3370 - Urethra Sparing in Robotic SBRT for Localized Prostate Cancer with Simultaneous Focal Boost to MR-Defined High PI-RADS Score Intra-Prostatic Lesions: A Dosimetric Analysis
Presenter(s)

H. F. Xiang1,2, M. A. Frick1, X. Liang1, K. Berkenstock1, A. Ali1, T. P. Samson1, P. Boimel1,2, and S. Venigalla1,2; 1Department of Radiation Oncology, Penn Medicine Lancaster General Hospital, Lancaster, PA, 2Department of Radiation Oncology, University of Pennsylvania, Philadelphia, PA
Purpose/Objective(s): MR-defined high PI-RADS score dominant intra-prostatic lesions (DILs) are associated with residual cancer following prostate SBRT and where most recurrences occur. Novel prostate SBRT with simultaneous focal boost to DILs is a promising approach for improving oncologic outcomes, but can also increase dose to the prostatic urethra and lead to higher rates of acute and late grade 2+ GU toxicities. This study investigated the trade-off between dose coverage to the target volumes and steering higher dose off the urethra under robotic SBRT delivery.
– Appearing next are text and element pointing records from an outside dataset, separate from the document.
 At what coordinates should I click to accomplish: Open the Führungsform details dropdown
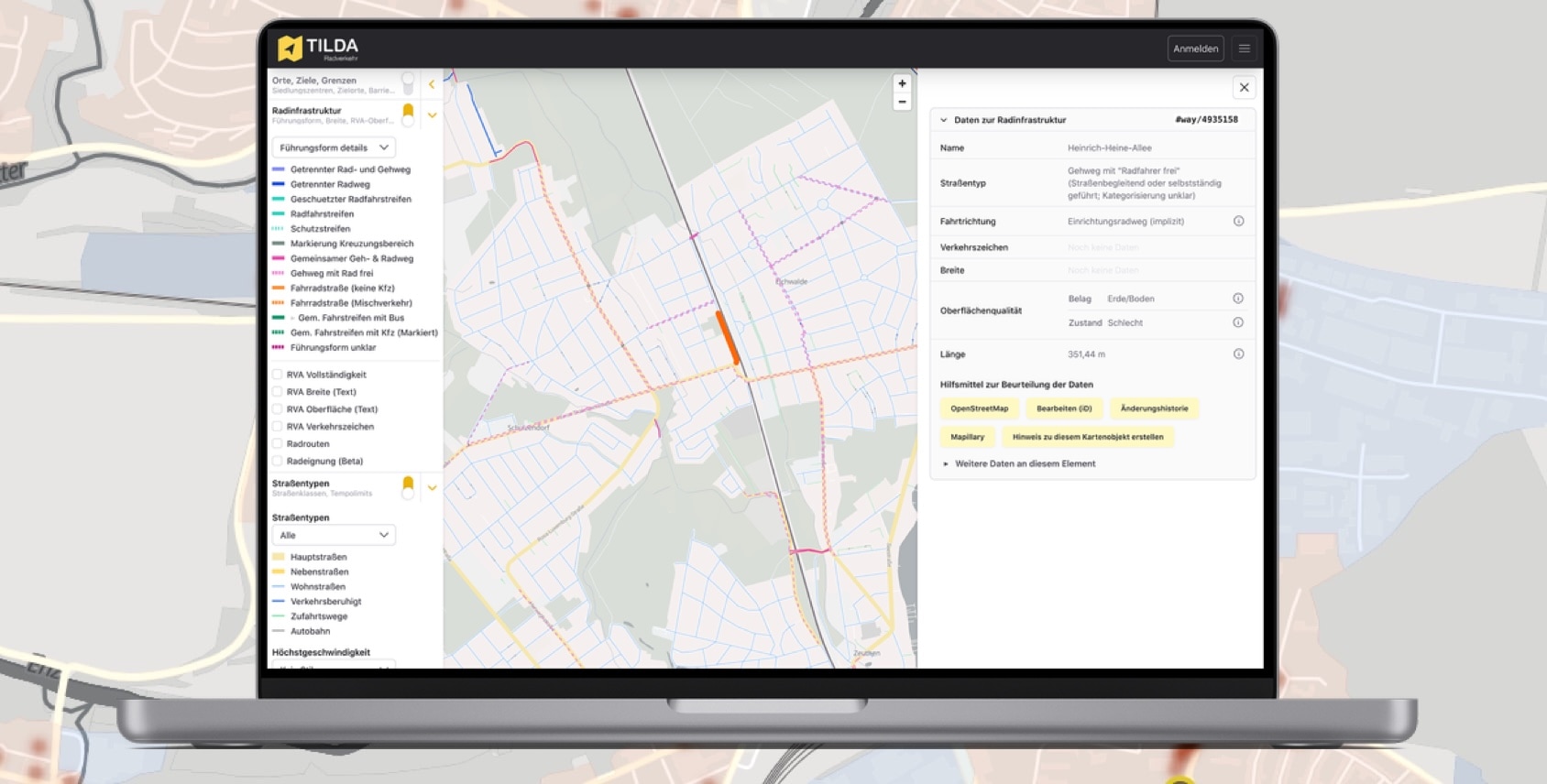(x=334, y=147)

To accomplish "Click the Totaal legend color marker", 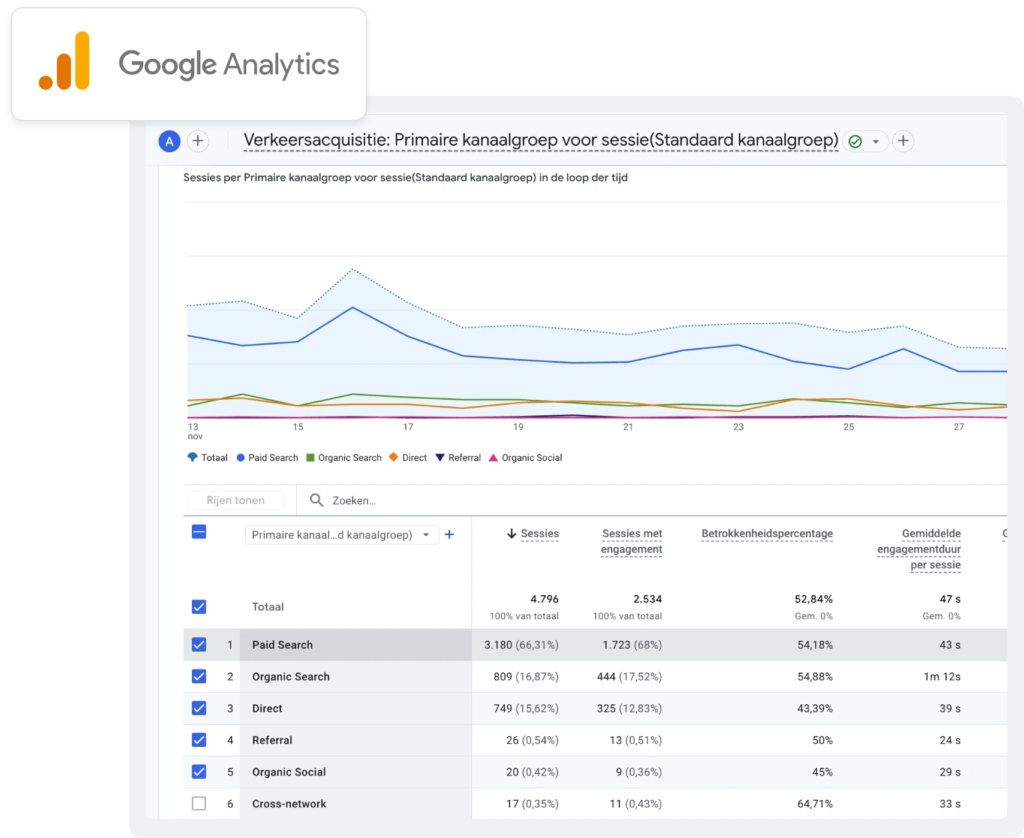I will 192,457.
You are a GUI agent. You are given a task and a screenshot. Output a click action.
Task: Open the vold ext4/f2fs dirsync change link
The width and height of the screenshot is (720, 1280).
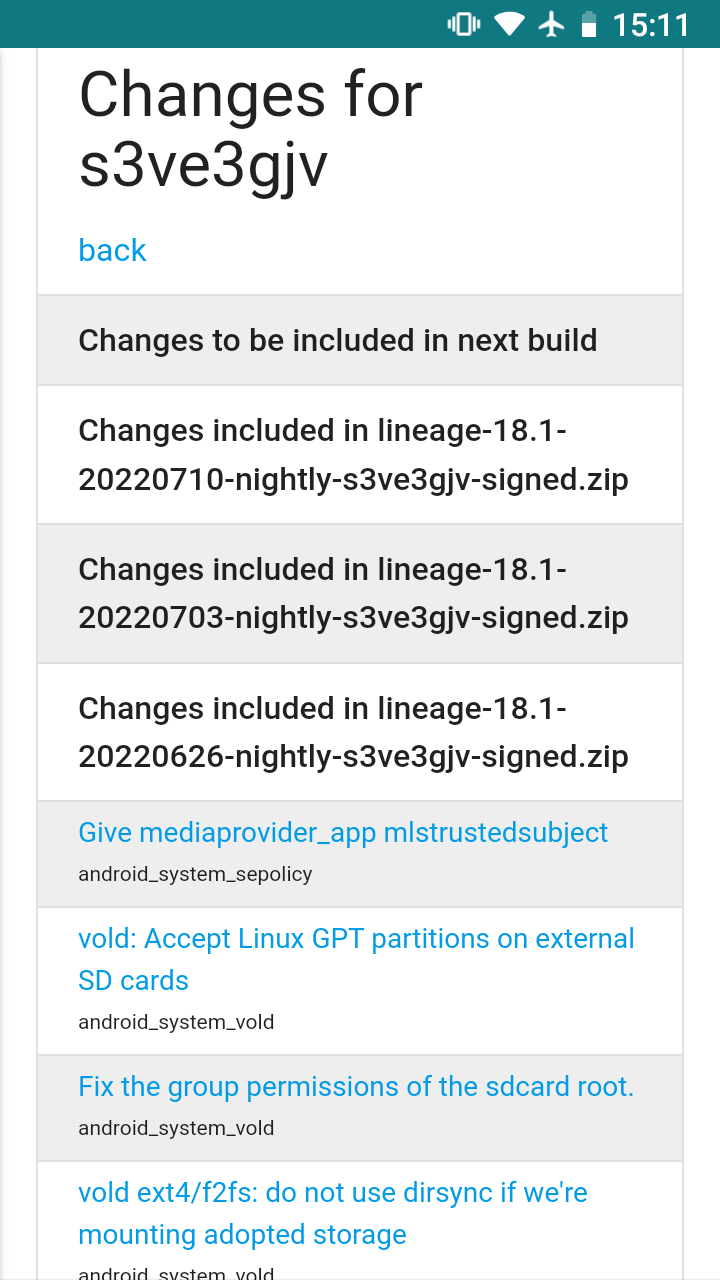click(332, 1213)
Materials/Methods: Forty-six patients (N=46) with low or intermediate risk localized prostate cancer treated with SBRT on a frameless robotic radiosurgery system M6 between January 2021 and January 2025 were included in a retrospective dosimetry analysis. Fusions of planning MRI and diagnostic multi-parameter MRI to planning CT are performed sequentially by first aligning fiducial markers followed by refined alignment of prostate ROI soft-tissue profiles and SpacerOAR. Prostatic urethras are contoured on T2 MRI of 1mm resolution. For a group A of 31 patients (67.4%), each case was planned for a 5-fraction SBRT with 36.25 Gy to PTV, 40 Gy to CTV (prostate plus 0-2 cm proximal seminal vesicles) and simultaneous focal boost of 45-47.5 Gy to up-to-two MR-defined DILs of PI-RADS score 3 to 5 with biopsy-confirmation. MLC-based plans were generated using VOLO optimization with priority to meet the OAR constraints per PACE-B protocol. For a group B of 15 patients (32.6%), stricter dose constraints were met for urethra-sparing with D0.03cc < 40.5 Gy (EQD2 90 Gy) to the urethra and D0.03cc < 42 Gy to a 3 mm urethra PRV. Dose metrics for urethras are compared between the two groups using the Wilcoxon rank sum test, including the max-dose D0.03cc, mean dose and V40.5Gy.
Results: With prescribed dose to target volumes maintained, plans in Group B had significantly lower median urethra max-dose 39.76 Gy (IQR 39.27-40.34 Gy), median mean dose 39.23 Gy (IQR 38.59-39.50 Gy) and median V40.5Gy 0.0% (IQR 0.0%-0.6%) in comparison to plans in Group A at 41.63 Gy (41.29-41.87 Gy, A vs. B: p < .0001), 40.39 Gy (39.61-40.70 Gy, A vs. B: p<.0003) and 59.3% (38.5%-76.2%, A vs. B: p<.0001), respectively. For both groups, the median urethra max-dose is significantly lower than the reported median max-dose to the surrogate urethra for both a frameless robotic radiosurgery system (45.9 Gy, N=169) and conventional-LINAC (42.8 Gy, N=245) SBRT from a 2024 retrospective PACE-B planning analysis. The urethra median V42Gy and V45.6Gy in both group A (0.0% and 0.0%, N=31) and group B (0.0% and 0.0%, N=15) are significantly lower than those reported (30.5% and 0.35%, N=20) from SPARC in 2024.
Conclusion: With stricter urethra-sparing constraints and robotic SBRT delivery using MLC under intra-fraction prostate-motion-tracking, it is feasible to escalate dose to 45-47.5 Gy to the MR-defined DILs while keeping the maximum dose to urethra below EQD2 90 Gy. Further improvements in long-term oncologic outcomes and lower GU toxicities may be anticipated.